Effects of practising on electronic piano

Effects of practising on electronic piano

Effects of practising on electronic piano

WKMT and Juan Rezzuto have released an article on this matter that clearly speaks about the pros and the cons of practising on a digital piano. We strongly recommend you to read and comment it. 

Practising on a digital piano has been long stigmatized as the worst sin amongst pianists. With all new developments, digital pianos have experienced a great deal of resistance from traditional performers and maestros. But are they actually as negative for performers as everyone is claiming?

Practising on a 100% reliable instrument is fundamental when we are in the process of setting up a piece from the scratch.
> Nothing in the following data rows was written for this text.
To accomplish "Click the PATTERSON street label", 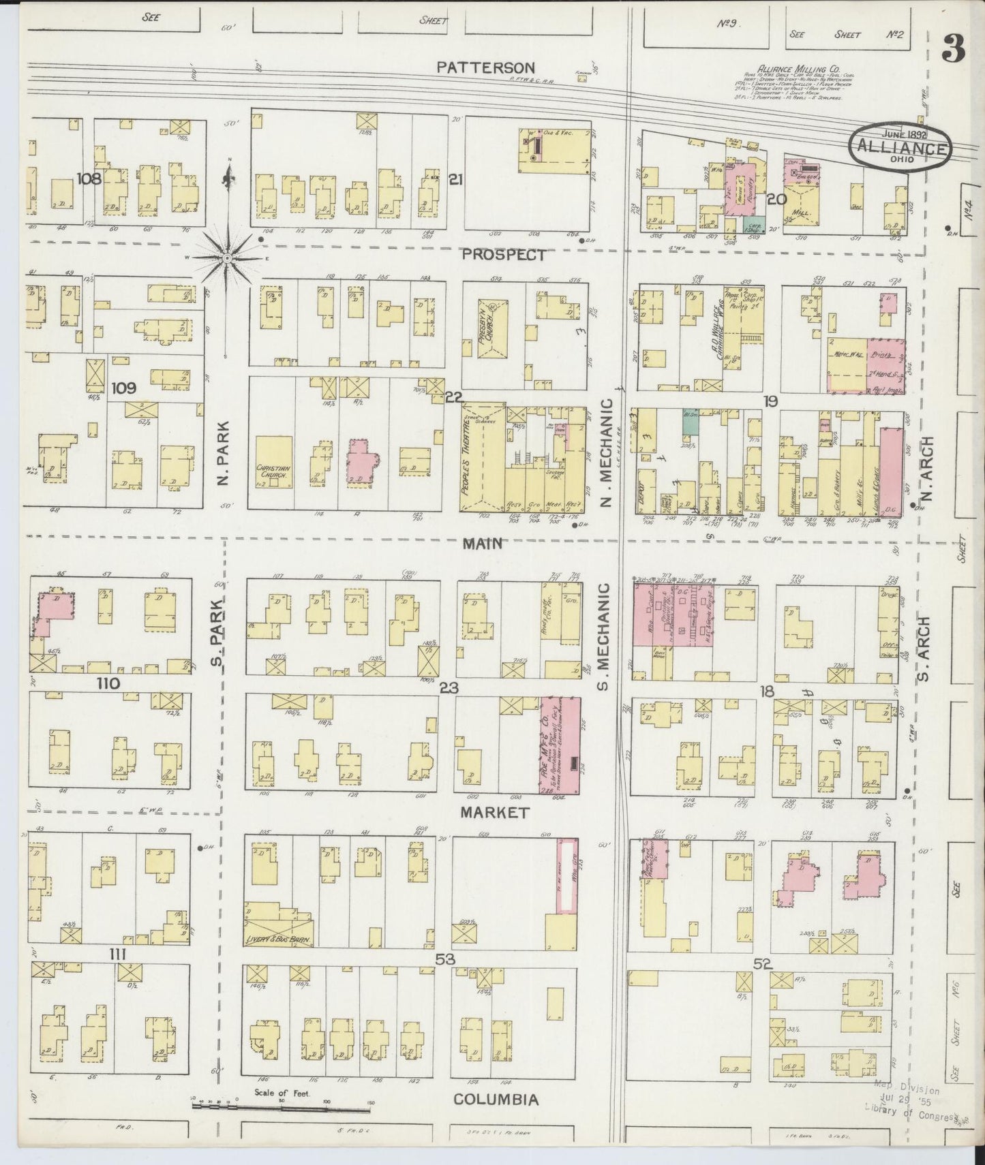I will (485, 67).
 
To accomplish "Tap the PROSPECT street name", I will (504, 255).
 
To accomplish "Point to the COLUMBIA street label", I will (496, 1100).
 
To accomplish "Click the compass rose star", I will (228, 258).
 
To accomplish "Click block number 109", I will (125, 388).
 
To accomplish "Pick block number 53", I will (445, 959).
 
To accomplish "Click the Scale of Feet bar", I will (283, 1106).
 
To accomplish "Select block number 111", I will (118, 954).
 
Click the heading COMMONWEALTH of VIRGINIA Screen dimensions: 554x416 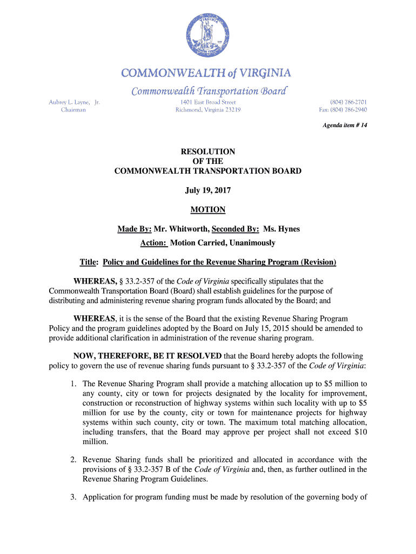[x=207, y=73]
A digital piano fosters a very good habit: practising without pedal. An acoustic piano enhances the sound so much when we use the pedal that we struggle to resist the pull towards embellishing our performance by using it. As opposed to the latter, digital pianos offer a rather poor emulation of the effect of the pedal. This conveniently encourages the use of this device.

It is also quite remarkable the fact that digital pianos don’t need regular tuning. Practising on a piano that is out of tune can be truly prejudicial to our development and our aural skills. One of the greatest skills of the pianist is represented by their intellectual tuning. As pianists, we are used to listening to all notes perfectly tuned. This fact forges the strongest tuning sense amongst musicians.

It also helps beginner pianists to remain on a healthy instrument ladder. Acquiring a superlative piano when we are still making our first steps into the art of piano performing can prove to be highly prejudicial. As with anything else in life, it is important to make an effort and deserve what we get. the quality and, sometimes, the size of the piano should evolve together with our skill.